Not so, attorneys for both the county and Coleman’s company, Black Dog Realty, countered.
Referring to the plaintiffs as “the alleged heirs of George Pack,” Black Dog attorney Pat Kelly said that Pack simply gave the land to the county “fee simple,” meaning it can sell it as it pleases — and that any notes about the intended use of the property contained in the deed were irrelevant “statements of intent” and not legally binding.
Assistant County Attorney Michael Frue sounded a similar note.
“The important thing is the statement that this is fee simple, clear and unmistakably,” Frue said. “Anything else [such as mention of the land’s intended purpose on the deed] has to be rejected as surplus. If Pack had wanted it to have conditions or revert to his heirs, he would clearly and decisively have stated so in the granting clause.”
He added that parts of the area had been used for purposes against Pack’s original intent before, including the site of the old jail (also in the parcel sold to Coleman).
Ferikes shot back that Kelly and Frue were engaging in “legal gymnastics, telling your honor to ignore this or that part of the deed. This was clearly meant for a courthouse, for county offices, or for public use such as a park — and it has remained so from then until the present day.”

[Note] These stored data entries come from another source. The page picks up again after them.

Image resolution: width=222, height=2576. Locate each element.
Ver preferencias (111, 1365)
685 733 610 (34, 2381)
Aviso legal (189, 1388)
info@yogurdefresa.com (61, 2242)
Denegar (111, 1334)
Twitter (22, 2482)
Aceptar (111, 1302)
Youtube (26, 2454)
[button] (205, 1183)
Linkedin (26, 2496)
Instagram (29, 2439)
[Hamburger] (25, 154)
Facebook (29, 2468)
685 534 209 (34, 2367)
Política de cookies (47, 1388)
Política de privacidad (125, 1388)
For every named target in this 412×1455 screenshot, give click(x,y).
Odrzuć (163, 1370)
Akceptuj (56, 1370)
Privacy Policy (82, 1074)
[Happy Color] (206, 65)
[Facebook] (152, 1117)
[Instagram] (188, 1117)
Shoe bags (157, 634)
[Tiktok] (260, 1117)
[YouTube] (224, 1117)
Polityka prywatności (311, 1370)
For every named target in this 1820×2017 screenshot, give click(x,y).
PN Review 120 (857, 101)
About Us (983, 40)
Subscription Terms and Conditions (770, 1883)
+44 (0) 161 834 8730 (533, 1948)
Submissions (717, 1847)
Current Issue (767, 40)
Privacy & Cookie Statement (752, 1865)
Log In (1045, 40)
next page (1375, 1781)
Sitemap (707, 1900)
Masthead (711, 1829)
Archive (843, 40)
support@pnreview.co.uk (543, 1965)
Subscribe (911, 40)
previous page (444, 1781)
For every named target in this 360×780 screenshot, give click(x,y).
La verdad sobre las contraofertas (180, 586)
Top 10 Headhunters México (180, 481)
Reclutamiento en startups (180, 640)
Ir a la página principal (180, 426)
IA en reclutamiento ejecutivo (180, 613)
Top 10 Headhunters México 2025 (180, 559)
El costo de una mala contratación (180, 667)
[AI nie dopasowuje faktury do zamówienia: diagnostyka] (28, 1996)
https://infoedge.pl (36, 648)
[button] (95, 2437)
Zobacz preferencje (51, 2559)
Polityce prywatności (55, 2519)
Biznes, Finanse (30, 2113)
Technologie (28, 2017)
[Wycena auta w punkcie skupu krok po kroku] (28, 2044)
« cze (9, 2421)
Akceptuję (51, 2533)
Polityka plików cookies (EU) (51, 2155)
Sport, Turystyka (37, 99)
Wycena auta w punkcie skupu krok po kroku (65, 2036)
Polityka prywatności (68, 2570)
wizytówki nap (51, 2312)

He also said that if the land reverted to them, the Pack heirs would immediately donate it or place it into a trust to maintain it for public use.
After both sides had presented their arguments, Hyatt said that “you’ve given me a lot of reading to do — and I will take all you’ve said under advisement.” She said she would make her decision “before the end of the week.”
As the protesters filed out of the courtroom, activist Clare Hanrahan told Xpress that she felt Ferikes had “argued with heart and soul what Pack clearly intended,” while the other attorneys “tried to confuse things with reams of legalese.” She added: “I’m glad that the judge will be reading through all the documents herself instead of relying on the fragments they [the defendants’ attorneys] presented.”